8ª)A las 00:16:55 horas de ese 27 de febrero de 2017, en el mismo cajero, lograron una extracción de 300 euros, utilizando los datos de la tarjeta NUM005 titularidad de Juan Manuel.
9ª)Este día 27 de febrero de 2017, a las 9:02 horas, en la oficina 5717 del Banco Popular sita en la calle Padilla 31 de Medina del Campo, localidad donde ambos acusados se encontraban alojados ese mismo día en el hostal San Roque, trataron de efectuar un reintegro por importe de 50 euros sin lograrlo, utilizando los datos de la tarjeta NUM000, titularidad de Ovidio.

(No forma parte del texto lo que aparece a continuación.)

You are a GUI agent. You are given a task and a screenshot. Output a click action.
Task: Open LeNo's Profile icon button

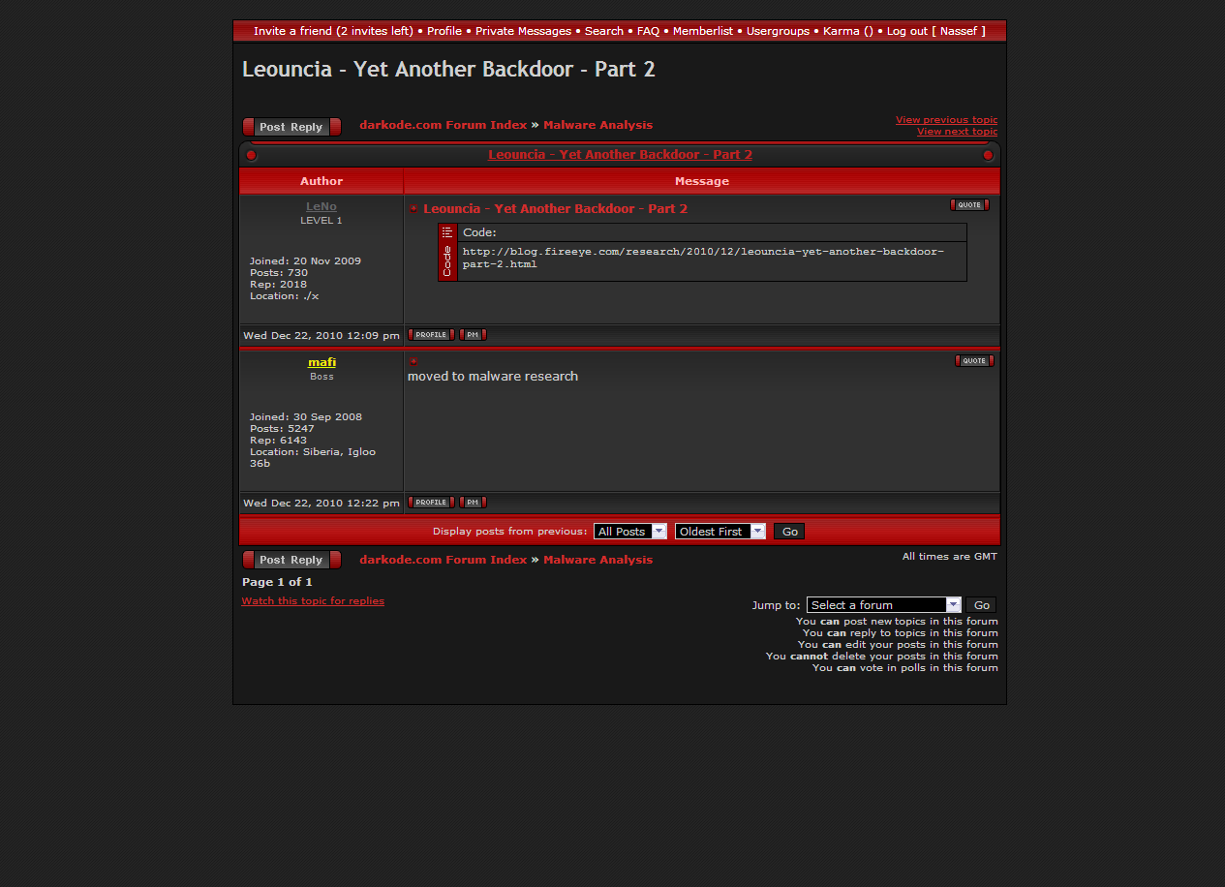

II.-El día 14 de octubre de 2017, los acusados, con idéntico propósito de lograr beneficio económico, volvieron a instalar ese tipo de dispositivos para captación de datos de las tarjetas en el cajero de la oficina 5757 del Banco Popular de Medina de Rioseco, consiguiendo los datos y código PIN de diversas tarjetas bancarias con los que, si consentimiento ni conocimiento de sus titulares, efectuaron diversas operaciones, entre ellas las siguientes:
1ª)El día 16 de octubre de 2017, a las 21:23 horas, en la oficina del Banco de Santander 1957 sita en la Avenida Monforte de Lemos 193 de Madrid, realizaron una extracción de 300 euros; y un minuto después intentaron un reintegro de otros 200 euros que no lograron, utilizando los datos de la tarjeta NUM006, titularidad de Anton.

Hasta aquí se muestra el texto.